He made two trips with us."
"And he's dead?"
"Died of fever away back in the interior, where there's nothing much
else except mosquitoes. He and Winfield went in there after gold."
"Did they get any?" asked the drummer, interested.
The third officer spat disgustedly over the rail.
"You ask Winfield. Or, rather, don't, because I guess it's not his pet
subject. He told me all about it when he was getting better. There was
gold there, all right, in chunks. It only needed to be dug for. And
somebody else did the digging. Of all the skin games! It made me pretty
hot under the collar, and it wasn't _me_ that was stung.

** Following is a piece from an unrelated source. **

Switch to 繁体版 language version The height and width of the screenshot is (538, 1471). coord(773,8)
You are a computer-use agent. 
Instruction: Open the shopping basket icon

"Out there you can't buy land if you're a foreigner; you have to lease
it from the natives. Poor old Hank leased his bit, all right, and when
he'd got to his claim he found somebody else working on it. It seemed
there had been a flaw in his agreement and the owners had let it over
his head to these other guys, who had slipped them more than what Hank
had done."
"What did he do?"
"He couldn't do anything. They were the right side of the law, or what
they call law out there. There was nothing to do except beat it back
again three hundred miles to the coast. That's where they got the fever
which finished Hank. So you can understand," concluded the third
officer, "that Mr. Winfield isn't in what you can call a sunny mood.